(What the task requires)
Below is a listing. Write out exactly its lines between the one holding "97786 (911, 1599)" and the one holding "[Pinterest] (11, 1251)", inclusive.

(Provided data)
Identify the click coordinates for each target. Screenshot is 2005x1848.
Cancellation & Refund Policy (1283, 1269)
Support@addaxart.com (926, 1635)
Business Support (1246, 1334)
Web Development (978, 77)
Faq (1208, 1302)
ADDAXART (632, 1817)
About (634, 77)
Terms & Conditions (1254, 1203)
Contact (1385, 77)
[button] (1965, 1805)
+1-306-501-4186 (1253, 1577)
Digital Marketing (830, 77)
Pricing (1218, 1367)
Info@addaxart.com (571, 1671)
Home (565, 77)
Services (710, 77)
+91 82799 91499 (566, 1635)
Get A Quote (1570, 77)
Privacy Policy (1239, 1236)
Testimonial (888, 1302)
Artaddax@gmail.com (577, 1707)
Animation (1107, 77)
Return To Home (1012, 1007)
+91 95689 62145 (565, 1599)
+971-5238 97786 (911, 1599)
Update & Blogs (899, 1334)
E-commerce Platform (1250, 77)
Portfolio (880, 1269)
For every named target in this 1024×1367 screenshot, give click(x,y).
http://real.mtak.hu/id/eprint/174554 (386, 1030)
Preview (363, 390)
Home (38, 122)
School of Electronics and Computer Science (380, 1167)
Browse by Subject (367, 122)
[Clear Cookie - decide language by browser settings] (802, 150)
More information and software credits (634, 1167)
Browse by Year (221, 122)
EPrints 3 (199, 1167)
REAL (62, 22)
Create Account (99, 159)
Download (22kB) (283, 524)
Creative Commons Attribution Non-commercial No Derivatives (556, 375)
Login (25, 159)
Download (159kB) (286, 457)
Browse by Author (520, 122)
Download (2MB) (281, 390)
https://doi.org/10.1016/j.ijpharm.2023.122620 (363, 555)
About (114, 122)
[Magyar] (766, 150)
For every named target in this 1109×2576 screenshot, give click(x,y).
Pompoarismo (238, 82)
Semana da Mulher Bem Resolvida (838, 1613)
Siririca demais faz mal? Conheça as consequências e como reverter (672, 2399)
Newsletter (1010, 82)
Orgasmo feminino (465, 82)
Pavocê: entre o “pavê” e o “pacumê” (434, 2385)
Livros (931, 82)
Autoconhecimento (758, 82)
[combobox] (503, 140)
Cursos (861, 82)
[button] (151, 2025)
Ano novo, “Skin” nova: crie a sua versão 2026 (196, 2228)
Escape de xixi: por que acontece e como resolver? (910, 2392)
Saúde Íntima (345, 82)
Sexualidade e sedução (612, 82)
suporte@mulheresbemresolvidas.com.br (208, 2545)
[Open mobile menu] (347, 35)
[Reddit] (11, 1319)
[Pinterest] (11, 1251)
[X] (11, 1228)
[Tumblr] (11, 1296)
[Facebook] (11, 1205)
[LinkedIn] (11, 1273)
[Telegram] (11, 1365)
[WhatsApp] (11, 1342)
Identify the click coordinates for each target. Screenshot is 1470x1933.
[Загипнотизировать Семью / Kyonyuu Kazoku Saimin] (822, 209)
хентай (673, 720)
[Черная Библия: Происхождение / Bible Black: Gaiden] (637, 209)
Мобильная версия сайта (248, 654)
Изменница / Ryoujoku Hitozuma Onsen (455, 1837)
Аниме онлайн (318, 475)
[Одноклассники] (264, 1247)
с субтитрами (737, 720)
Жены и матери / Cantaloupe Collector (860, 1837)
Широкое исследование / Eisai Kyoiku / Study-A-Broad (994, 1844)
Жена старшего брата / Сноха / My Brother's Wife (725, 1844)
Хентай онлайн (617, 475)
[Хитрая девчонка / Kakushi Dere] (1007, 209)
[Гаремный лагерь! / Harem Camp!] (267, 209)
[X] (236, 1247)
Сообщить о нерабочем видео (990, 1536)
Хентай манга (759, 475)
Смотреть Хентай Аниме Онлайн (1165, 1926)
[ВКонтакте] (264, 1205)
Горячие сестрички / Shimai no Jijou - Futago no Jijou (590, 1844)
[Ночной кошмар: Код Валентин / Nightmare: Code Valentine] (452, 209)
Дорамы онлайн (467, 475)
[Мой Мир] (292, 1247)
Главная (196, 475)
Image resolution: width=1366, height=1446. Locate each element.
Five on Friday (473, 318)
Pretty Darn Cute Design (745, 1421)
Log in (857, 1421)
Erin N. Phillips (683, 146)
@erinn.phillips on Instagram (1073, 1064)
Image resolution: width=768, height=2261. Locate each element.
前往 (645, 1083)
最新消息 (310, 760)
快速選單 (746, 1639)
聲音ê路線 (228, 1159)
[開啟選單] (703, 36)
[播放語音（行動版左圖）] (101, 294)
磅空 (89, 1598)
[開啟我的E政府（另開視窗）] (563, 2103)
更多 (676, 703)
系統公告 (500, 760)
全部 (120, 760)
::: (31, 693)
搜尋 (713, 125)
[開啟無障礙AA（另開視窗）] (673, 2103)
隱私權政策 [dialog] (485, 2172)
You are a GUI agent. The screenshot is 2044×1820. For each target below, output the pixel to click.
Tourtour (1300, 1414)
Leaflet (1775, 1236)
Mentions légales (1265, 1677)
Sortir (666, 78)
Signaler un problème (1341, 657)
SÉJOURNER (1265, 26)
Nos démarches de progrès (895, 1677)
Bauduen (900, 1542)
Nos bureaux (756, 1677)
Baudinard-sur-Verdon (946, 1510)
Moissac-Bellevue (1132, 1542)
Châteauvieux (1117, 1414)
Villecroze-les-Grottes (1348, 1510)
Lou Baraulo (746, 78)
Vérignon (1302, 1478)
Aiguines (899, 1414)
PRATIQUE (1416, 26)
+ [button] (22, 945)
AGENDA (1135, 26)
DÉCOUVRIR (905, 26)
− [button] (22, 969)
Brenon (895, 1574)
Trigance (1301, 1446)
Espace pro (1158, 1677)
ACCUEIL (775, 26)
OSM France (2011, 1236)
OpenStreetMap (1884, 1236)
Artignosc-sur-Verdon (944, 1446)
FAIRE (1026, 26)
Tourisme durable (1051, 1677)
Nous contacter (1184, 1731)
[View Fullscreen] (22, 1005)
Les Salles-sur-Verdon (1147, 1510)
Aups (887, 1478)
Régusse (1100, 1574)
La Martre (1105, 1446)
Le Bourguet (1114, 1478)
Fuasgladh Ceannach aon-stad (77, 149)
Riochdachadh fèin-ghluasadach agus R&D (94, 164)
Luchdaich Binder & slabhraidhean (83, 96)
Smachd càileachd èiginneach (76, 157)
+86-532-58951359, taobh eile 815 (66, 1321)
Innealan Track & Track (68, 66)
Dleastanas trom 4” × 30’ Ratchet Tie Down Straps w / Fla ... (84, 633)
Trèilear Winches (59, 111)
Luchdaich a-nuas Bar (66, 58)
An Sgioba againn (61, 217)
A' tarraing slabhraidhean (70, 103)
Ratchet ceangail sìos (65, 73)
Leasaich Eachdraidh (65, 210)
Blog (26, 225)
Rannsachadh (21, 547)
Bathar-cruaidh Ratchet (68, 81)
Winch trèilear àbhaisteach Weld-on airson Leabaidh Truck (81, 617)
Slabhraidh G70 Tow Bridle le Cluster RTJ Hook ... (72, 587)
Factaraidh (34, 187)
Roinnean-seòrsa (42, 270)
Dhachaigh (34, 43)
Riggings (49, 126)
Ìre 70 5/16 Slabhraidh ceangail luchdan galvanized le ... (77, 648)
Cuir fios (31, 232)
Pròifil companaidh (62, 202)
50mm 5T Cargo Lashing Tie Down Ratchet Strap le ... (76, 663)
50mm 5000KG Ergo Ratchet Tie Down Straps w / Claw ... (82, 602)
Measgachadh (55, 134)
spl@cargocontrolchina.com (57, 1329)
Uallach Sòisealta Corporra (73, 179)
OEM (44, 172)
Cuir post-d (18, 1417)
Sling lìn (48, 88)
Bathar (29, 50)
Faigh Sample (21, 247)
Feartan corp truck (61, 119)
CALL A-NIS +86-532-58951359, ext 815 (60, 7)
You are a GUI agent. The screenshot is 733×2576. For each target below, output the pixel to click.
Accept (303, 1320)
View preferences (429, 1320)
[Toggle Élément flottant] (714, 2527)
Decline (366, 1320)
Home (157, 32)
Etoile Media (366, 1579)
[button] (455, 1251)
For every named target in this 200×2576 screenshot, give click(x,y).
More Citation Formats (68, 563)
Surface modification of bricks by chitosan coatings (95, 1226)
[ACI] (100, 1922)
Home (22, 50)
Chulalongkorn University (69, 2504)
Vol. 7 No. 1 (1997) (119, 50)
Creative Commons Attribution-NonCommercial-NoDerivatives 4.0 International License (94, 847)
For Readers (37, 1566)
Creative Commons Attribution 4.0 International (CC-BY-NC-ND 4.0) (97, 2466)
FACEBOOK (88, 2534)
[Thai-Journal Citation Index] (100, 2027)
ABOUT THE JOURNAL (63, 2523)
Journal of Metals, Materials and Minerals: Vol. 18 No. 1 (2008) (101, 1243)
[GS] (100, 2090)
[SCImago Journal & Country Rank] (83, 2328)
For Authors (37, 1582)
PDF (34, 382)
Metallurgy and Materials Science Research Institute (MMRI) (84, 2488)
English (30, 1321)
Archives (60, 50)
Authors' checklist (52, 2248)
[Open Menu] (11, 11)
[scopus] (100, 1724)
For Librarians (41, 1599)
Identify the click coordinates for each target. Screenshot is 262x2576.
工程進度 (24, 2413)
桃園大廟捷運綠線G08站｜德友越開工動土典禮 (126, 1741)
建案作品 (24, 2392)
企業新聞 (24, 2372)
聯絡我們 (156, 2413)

(Solution for this problem)
+971-5238 97786 (911, 1599)
Update & Blogs (899, 1334)
E-commerce Platform (1250, 77)
Portfolio (880, 1269)
For every named target in this 1024×1367 screenshot, give click(x,y).
http://real.mtak.hu/id/eprint/174554 (386, 1030)
Preview (363, 390)
Home (38, 122)
School of Electronics and Computer Science (380, 1167)
Browse by Subject (367, 122)
[Clear Cookie - decide language by browser settings] (802, 150)
More information and software credits (634, 1167)
Browse by Year (221, 122)
EPrints 3 (199, 1167)
REAL (62, 22)
Create Account (99, 159)
Download (22kB) (283, 524)
Creative Commons Attribution Non-commercial No Derivatives (556, 375)
Login (25, 159)
Download (159kB) (286, 457)
Browse by Author (520, 122)
Download (2MB) (281, 390)
https://doi.org/10.1016/j.ijpharm.2023.122620 (363, 555)
About (114, 122)
[Magyar] (766, 150)
For every named target in this 1109×2576 screenshot, give click(x,y).
Pompoarismo (238, 82)
Semana da Mulher Bem Resolvida (838, 1613)
Siririca demais faz mal? Conheça as consequências e como reverter (672, 2399)
Newsletter (1010, 82)
Orgasmo feminino (465, 82)
Pavocê: entre o “pavê” e o “pacumê” (434, 2385)
Livros (931, 82)
Autoconhecimento (758, 82)
[combobox] (503, 140)
Cursos (861, 82)
[button] (151, 2025)
Ano novo, “Skin” nova: crie a sua versão 2026 (196, 2228)
Escape de xixi: por que acontece e como resolver? (910, 2392)
Saúde Íntima (345, 82)
Sexualidade e sedução (612, 82)
suporte@mulheresbemresolvidas.com.br (208, 2545)
[Open mobile menu] (347, 35)
[Reddit] (11, 1319)
[Pinterest] (11, 1251)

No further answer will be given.